Große Sprünge im Rathaus: Narren übernehmen die Macht

Mehr Karnevalisten und Zuschauer als sonst haben gestern den Auftakt der Fünften Jahreszeit gefeiert. Der Oberbürgermeister übergab eine "sehr, sehr gut gefüllte" Stadtkasse. Der Inhalt überraschte trotzdem.

Plauen.

Kurz vor 11 Uhr rückt die bunte Narren-Armee an: Ein Traktor zieht einen Wagen mit den Spitzen-Karnevalisten die Bahnhofstraße hinunter, dahinter marschiert mit schmissigen Musik das bunt kostümierte Fußvolk aus den Vereinen in Plauen, Straßberg, Oberlosa, Weischlitz und Jocketa.

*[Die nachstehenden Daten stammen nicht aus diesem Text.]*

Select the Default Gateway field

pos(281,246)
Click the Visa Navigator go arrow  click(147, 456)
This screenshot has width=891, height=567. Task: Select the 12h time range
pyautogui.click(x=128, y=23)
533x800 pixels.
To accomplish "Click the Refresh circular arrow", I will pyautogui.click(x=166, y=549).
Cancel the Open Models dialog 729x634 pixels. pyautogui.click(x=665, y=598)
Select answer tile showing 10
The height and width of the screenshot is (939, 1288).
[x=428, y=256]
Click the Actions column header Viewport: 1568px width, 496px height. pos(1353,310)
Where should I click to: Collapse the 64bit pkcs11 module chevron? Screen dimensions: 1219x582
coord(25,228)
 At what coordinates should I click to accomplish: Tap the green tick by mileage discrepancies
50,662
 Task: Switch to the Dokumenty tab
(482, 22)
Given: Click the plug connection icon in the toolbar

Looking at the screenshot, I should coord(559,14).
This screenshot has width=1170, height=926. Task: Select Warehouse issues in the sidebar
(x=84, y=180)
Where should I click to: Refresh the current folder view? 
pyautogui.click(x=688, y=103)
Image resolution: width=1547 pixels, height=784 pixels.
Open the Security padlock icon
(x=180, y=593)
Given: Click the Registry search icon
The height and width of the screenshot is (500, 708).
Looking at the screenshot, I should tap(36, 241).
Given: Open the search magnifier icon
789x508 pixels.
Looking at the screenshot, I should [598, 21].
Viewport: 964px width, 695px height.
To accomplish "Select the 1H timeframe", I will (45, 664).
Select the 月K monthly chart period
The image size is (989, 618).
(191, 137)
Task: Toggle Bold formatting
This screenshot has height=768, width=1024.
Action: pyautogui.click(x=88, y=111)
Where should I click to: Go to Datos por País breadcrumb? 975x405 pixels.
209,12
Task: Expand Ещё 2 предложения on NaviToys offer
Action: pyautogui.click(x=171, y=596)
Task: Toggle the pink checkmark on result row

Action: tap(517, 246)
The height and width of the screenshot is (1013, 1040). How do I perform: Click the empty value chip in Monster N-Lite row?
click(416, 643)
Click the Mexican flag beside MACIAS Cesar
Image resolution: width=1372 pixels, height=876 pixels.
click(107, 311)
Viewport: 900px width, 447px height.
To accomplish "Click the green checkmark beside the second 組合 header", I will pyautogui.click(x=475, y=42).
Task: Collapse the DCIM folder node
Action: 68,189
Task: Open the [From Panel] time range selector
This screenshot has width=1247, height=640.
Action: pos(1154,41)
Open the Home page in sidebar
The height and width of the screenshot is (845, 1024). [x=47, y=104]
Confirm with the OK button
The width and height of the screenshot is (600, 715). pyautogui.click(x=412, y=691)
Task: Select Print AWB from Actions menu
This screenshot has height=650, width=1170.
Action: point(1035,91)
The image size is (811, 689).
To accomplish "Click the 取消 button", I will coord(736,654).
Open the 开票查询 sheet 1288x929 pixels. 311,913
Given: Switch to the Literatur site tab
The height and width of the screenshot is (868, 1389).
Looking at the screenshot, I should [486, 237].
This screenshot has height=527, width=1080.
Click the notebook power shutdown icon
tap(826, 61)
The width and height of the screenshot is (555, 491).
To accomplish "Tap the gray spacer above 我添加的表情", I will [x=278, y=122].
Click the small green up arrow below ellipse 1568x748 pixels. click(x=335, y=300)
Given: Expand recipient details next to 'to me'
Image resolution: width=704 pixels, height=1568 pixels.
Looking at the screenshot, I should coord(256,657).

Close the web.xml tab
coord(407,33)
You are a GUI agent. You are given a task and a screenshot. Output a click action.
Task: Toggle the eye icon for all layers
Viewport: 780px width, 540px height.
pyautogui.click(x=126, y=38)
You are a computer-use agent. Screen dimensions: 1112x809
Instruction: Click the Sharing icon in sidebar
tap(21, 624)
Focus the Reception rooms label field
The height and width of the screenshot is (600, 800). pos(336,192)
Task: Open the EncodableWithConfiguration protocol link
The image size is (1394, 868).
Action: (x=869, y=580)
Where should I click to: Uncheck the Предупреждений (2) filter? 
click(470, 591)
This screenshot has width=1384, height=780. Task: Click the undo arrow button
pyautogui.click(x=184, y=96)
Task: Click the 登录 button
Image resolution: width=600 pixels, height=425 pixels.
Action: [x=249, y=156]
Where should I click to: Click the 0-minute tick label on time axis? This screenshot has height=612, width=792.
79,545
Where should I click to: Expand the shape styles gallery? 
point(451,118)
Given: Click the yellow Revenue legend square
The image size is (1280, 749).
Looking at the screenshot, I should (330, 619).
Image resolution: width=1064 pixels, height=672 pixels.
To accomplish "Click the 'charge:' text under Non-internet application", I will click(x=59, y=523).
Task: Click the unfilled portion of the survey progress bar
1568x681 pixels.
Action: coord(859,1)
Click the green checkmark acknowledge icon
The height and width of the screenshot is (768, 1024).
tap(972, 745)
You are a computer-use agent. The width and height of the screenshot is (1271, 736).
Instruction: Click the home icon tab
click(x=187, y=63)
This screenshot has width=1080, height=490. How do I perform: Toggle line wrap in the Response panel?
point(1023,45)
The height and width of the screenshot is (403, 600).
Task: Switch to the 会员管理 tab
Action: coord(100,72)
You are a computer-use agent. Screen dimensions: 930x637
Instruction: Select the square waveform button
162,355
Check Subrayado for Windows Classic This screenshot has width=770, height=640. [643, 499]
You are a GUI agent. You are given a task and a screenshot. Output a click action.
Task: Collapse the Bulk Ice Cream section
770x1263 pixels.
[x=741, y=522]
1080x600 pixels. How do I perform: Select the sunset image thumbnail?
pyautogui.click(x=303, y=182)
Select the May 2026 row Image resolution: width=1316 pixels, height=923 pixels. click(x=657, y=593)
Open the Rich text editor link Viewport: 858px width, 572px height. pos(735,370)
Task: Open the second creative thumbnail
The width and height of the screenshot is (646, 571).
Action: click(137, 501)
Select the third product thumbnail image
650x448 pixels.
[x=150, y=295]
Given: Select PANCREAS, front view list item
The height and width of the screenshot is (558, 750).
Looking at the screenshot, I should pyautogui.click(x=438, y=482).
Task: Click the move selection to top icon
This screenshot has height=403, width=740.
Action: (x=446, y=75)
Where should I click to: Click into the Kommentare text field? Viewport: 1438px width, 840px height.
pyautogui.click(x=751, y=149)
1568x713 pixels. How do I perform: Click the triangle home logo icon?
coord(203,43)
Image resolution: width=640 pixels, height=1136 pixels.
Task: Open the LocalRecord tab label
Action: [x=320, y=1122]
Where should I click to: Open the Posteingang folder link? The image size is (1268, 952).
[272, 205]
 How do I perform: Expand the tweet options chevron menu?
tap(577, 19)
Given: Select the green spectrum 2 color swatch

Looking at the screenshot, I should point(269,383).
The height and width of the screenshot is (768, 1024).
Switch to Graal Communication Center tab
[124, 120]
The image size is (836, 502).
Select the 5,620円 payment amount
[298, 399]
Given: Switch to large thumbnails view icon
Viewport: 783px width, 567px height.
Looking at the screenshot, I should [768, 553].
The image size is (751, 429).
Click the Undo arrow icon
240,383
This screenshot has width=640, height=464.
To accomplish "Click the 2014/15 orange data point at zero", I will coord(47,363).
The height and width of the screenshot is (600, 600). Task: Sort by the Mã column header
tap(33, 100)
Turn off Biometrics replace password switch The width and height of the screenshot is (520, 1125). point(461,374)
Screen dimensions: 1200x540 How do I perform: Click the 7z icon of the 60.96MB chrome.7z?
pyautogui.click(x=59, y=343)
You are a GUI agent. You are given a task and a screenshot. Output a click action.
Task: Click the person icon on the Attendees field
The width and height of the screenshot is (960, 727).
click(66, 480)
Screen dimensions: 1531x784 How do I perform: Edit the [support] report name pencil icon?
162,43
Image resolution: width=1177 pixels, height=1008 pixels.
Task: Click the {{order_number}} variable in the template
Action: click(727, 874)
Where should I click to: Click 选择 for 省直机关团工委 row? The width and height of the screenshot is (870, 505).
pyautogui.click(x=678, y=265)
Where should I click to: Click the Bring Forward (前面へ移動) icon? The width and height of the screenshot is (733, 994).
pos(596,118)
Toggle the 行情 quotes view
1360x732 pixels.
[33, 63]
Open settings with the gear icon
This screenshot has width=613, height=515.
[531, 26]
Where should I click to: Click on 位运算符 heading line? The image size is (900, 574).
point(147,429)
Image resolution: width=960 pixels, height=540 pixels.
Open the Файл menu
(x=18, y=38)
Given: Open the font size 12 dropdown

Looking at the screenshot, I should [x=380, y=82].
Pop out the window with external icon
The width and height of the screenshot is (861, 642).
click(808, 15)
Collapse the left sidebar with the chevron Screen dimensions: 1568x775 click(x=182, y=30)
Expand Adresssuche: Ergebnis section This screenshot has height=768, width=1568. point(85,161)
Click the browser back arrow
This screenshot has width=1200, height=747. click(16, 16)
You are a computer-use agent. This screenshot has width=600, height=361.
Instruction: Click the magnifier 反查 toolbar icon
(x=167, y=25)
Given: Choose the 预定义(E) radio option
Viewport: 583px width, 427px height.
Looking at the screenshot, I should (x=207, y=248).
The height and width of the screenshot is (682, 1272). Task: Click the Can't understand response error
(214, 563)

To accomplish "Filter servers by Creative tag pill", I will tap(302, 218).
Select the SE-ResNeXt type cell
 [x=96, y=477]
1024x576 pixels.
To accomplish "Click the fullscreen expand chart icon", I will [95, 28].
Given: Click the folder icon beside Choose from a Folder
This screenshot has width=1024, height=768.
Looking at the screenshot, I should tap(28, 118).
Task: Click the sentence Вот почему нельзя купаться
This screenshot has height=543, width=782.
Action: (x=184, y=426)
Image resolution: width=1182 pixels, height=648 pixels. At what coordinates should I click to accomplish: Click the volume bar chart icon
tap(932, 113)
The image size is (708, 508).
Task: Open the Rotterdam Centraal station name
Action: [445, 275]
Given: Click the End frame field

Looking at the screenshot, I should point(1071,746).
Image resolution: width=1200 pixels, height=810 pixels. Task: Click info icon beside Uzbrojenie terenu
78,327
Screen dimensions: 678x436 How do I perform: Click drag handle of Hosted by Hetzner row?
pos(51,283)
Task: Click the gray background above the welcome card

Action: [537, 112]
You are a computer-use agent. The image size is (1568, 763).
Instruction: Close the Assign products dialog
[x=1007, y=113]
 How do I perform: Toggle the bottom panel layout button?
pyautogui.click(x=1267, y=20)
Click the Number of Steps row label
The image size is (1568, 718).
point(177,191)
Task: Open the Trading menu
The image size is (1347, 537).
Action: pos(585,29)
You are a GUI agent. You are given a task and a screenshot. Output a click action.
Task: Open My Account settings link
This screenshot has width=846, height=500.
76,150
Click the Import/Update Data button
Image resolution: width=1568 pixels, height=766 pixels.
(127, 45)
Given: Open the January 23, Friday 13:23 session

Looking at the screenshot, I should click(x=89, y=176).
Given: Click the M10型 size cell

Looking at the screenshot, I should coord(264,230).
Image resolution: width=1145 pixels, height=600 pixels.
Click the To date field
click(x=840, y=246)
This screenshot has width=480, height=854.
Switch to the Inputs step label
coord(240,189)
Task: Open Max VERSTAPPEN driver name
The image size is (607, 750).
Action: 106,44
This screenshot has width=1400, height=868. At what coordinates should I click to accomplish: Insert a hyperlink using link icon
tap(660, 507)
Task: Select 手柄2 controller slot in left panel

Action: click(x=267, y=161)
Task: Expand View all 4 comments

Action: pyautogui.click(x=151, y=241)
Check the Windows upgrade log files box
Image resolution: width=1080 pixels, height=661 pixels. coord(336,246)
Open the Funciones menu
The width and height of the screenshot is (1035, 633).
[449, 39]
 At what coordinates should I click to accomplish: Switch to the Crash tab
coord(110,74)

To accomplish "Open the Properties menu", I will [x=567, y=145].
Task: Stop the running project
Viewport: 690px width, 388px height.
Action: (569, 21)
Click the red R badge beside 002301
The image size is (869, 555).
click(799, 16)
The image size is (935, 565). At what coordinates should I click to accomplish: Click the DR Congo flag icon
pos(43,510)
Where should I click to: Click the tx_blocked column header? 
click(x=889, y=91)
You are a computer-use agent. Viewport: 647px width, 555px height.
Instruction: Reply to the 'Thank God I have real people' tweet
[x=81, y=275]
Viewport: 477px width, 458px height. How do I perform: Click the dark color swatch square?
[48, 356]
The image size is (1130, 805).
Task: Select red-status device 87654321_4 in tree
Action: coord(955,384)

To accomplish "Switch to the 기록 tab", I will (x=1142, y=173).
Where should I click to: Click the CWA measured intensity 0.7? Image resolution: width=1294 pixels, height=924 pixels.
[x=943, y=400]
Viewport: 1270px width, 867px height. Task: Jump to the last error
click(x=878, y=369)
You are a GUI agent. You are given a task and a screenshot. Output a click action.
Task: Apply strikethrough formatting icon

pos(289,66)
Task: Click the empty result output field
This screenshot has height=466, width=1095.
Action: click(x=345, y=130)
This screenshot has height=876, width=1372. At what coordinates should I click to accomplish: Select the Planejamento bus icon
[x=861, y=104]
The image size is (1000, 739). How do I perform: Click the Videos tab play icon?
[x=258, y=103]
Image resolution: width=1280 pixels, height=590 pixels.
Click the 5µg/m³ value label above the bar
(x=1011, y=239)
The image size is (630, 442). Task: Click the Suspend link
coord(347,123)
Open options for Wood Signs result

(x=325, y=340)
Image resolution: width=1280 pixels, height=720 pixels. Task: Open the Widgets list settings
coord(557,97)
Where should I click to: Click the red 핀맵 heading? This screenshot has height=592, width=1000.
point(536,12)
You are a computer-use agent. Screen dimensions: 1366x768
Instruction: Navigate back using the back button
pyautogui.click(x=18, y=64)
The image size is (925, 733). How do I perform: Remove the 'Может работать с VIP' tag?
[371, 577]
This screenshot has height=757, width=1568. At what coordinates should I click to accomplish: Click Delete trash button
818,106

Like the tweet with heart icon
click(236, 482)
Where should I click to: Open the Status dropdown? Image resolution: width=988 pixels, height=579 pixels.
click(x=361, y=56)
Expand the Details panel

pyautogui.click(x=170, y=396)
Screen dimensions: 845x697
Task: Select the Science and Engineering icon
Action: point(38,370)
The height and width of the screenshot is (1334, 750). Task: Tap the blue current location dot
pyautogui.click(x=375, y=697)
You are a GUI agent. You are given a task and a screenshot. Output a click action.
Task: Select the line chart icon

Der Zug führt den Unteren Graben hinauf, über die Marktstraße zum Altmarkt, der umrundet, dann über die Herrenstraße wieder zum Rathaus-Eingang. Dort haben sich schon eine halbe Stunde vorher die ersten Schaulustigen versammelt. Über 200 Karnevalisten und etwa ebenso so viele Zuschauer sind diesmal gekommen, um den Start der Fünften Jahreszeit zu feiern. "Es sind deutlich mehr als sonst, so viele hatten wir gar nicht erwartet", gesteht Joachim Kriester vom Verein Vogtländischer Carnevalisten (VVC), dem Dachverband der vogtländischen Faschings-Vereine. Der Grund ist relativ einfach: Diesmal fällt der traditionelle Rathaus-Sturm auf einen Sonntag. Selbst das durchwachsene Wetter mit Regenschauern schreckt die Interessenten nicht.

Punkt 11.11 Uhr gibt es kein Halten mehr: Die Menge bahnt sich den Weg ins Rathaus, Oberbürgermeister Ralf Oberdorfer (mit Zylinder) und seinen Getreuen bleibt nur die Kapitulation. Die wird im Ratssaal perfekt gemacht: Oberdorfer übergibt mit Stadtkasse und Rathausschlüssel auch "die Bürde der Regentschaft" in Narrenhand. Die Kasse sei diesmal "sehr, sehr gut gefüllt", kündigt der OB scheinheilig an - allerdings ist kein Geld darin, sondern Legosteine. "Damit könnt ihr euch bis nächstes Jahr ein eigenes Rathaus samt Ratssaal bauen, denn der ist ja wegen des Umbaus nächstes Jahr zu", so Oberdorfer zu den Narren. Karnevalist Lutz Reinhardt, bekannt als "Rathaus-Elektriker", haut scharfzüngig in die gleiche Kerbe: "Betrachtet euch alle noch mal gut die alte Rathaus-Fassade, die Fertigstellung der neuen wird wohl niemand von uns erleben", stichelt er. Und nimmt die Stadtverwaltung kräftig auf die Schippe. Unter anderem behauptet er, die Rathaus-Crew hätte ja auch ein Faschingsprogramm aufführen wollen: "Es hat sich aber keine Kapelle gefunden, die so langsam spielen kann."

So bleibt das Programm allein an den Karnevalisten hängen, geboten wird eine flotte Show, unter anderem mit den Konfettis, der Kindertanzgruppe des VVC, die mit einer perfekten Choreografie das Publikum begeistern. Aber auch die Wema-Mädels und eine kleine Solistin aus Straßberg bekommen viel Beifall.

Etwas Besonderes haben sich die Weischlitzer einfallen lassen, die Mädchen absolvieren ihren schwungvollen Auftritt auf elf Mini- Trampolinen. Angesichts der Schwingungen im maroden Saal könne man sich ja vielleicht die Abrisskosten sparen, unkt Reinhardt vor ihrer Darbietung - doch der Saal hält stand. Karnevalist Kriester hat da auch noch eine Assoziation: "Riesensprünge, ohne dabei einen Schritt vorwärts zu kommen, sowas passt doch bestens in Plauener Rathaus", meint er.